(Stored items)

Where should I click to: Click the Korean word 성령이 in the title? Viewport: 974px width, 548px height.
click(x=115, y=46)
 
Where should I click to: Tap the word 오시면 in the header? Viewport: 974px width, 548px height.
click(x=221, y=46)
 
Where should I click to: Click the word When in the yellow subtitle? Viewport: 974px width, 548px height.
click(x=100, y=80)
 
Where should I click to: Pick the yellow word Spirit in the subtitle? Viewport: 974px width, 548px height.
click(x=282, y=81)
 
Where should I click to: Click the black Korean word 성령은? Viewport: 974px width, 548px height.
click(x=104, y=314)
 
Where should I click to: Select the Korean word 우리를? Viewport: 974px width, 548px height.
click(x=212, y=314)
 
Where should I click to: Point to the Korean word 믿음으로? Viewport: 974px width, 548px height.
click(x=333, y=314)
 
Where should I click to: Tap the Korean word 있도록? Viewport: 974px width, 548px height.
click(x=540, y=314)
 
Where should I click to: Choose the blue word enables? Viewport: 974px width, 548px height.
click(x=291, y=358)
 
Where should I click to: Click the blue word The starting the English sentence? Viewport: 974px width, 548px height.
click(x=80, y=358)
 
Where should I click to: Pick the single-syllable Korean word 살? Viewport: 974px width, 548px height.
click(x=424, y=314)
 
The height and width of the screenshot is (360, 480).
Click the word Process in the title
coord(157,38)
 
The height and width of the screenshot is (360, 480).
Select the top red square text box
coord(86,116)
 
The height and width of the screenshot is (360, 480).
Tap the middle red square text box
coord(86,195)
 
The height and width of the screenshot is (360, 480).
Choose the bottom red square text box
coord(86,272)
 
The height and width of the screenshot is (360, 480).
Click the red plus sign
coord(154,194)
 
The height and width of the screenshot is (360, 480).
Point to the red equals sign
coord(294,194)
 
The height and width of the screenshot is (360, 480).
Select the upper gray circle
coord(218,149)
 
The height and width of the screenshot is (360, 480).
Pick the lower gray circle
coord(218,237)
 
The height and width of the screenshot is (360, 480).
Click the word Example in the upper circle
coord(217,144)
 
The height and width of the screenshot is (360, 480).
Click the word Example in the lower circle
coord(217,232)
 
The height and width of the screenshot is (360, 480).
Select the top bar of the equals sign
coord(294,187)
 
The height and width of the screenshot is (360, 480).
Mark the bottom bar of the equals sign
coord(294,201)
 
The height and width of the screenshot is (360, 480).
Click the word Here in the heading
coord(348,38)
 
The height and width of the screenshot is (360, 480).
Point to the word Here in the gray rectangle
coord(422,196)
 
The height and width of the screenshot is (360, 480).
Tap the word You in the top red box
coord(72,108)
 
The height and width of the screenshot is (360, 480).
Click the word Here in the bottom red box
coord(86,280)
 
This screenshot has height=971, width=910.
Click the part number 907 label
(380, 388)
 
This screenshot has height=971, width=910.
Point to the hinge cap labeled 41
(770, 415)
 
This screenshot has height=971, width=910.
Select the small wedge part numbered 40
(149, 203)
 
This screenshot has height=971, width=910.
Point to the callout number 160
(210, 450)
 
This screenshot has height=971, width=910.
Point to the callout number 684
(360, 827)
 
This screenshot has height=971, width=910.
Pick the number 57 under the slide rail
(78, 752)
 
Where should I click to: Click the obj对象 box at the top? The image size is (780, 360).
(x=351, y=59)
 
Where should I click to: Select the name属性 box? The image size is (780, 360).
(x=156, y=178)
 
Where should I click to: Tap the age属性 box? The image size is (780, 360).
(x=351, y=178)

» **Exercise aim**: Rewrite these lines as a numbered list, skipping the blank ones.

» **Answer to this exercise**:
1. Where should I click to: Click the Korean word 성령이 in the title? Viewport: 974px width, 548px height.
2. click(x=115, y=46)
3. Where should I click to: Tap the word 오시면 in the header? Viewport: 974px width, 548px height.
4. click(x=221, y=46)
5. Where should I click to: Click the word When in the yellow subtitle? Viewport: 974px width, 548px height.
6. click(x=100, y=80)
7. Where should I click to: Pick the yellow word Spirit in the subtitle? Viewport: 974px width, 548px height.
8. click(x=282, y=81)
9. Where should I click to: Click the black Korean word 성령은? Viewport: 974px width, 548px height.
10. click(x=104, y=314)
11. Where should I click to: Select the Korean word 우리를? Viewport: 974px width, 548px height.
12. click(x=212, y=314)
13. Where should I click to: Point to the Korean word 믿음으로? Viewport: 974px width, 548px height.
14. click(x=333, y=314)
15. Where should I click to: Tap the Korean word 있도록? Viewport: 974px width, 548px height.
16. click(x=540, y=314)
17. Where should I click to: Choose the blue word enables? Viewport: 974px width, 548px height.
18. click(x=291, y=358)
19. Where should I click to: Click the blue word The starting the English sentence? Viewport: 974px width, 548px height.
20. click(x=80, y=358)
21. Where should I click to: Pick the single-syllable Korean word 살? Viewport: 974px width, 548px height.
22. click(x=424, y=314)
23. The height and width of the screenshot is (360, 480).
24. Click the word Process in the title
25. coord(157,38)
26. The height and width of the screenshot is (360, 480).
27. Select the top red square text box
28. coord(86,116)
29. The height and width of the screenshot is (360, 480).
30. Tap the middle red square text box
31. coord(86,195)
32. The height and width of the screenshot is (360, 480).
33. Choose the bottom red square text box
34. coord(86,272)
35. The height and width of the screenshot is (360, 480).
36. Click the red plus sign
37. coord(154,194)
38. The height and width of the screenshot is (360, 480).
39. Point to the red equals sign
40. coord(294,194)
41. The height and width of the screenshot is (360, 480).
42. Select the upper gray circle
43. coord(218,149)
44. The height and width of the screenshot is (360, 480).
45. Pick the lower gray circle
46. coord(218,237)
47. The height and width of the screenshot is (360, 480).
48. Click the word Example in the upper circle
49. coord(217,144)
50. The height and width of the screenshot is (360, 480).
51. Click the word Example in the lower circle
52. coord(217,232)
53. The height and width of the screenshot is (360, 480).
54. Select the top bar of the equals sign
55. coord(294,187)
56. The height and width of the screenshot is (360, 480).
57. Mark the bottom bar of the equals sign
58. coord(294,201)
59. The height and width of the screenshot is (360, 480).
60. Click the word Here in the heading
61. coord(348,38)
62. The height and width of the screenshot is (360, 480).
63. Point to the word Here in the gray rectangle
64. coord(422,196)
65. The height and width of the screenshot is (360, 480).
66. Tap the word You in the top red box
67. coord(72,108)
68. The height and width of the screenshot is (360, 480).
69. Click the word Here in the bottom red box
70. coord(86,280)
71. This screenshot has height=971, width=910.
72. Click the part number 907 label
73. (380, 388)
74. This screenshot has height=971, width=910.
75. Point to the hinge cap labeled 41
76. (770, 415)
77. This screenshot has height=971, width=910.
78. Select the small wedge part numbered 40
79. (149, 203)
80. This screenshot has height=971, width=910.
81. Point to the callout number 160
82. (210, 450)
83. This screenshot has height=971, width=910.
84. Point to the callout number 684
85. (360, 827)
86. This screenshot has height=971, width=910.
87. Pick the number 57 under the slide rail
88. (78, 752)
89. Where should I click to: Click the obj对象 box at the top? The image size is (780, 360).
90. (x=351, y=59)
91. Where should I click to: Select the name属性 box? The image size is (780, 360).
92. (x=156, y=178)
93. Where should I click to: Tap the age属性 box? The image size is (780, 360).
94. (x=351, y=178)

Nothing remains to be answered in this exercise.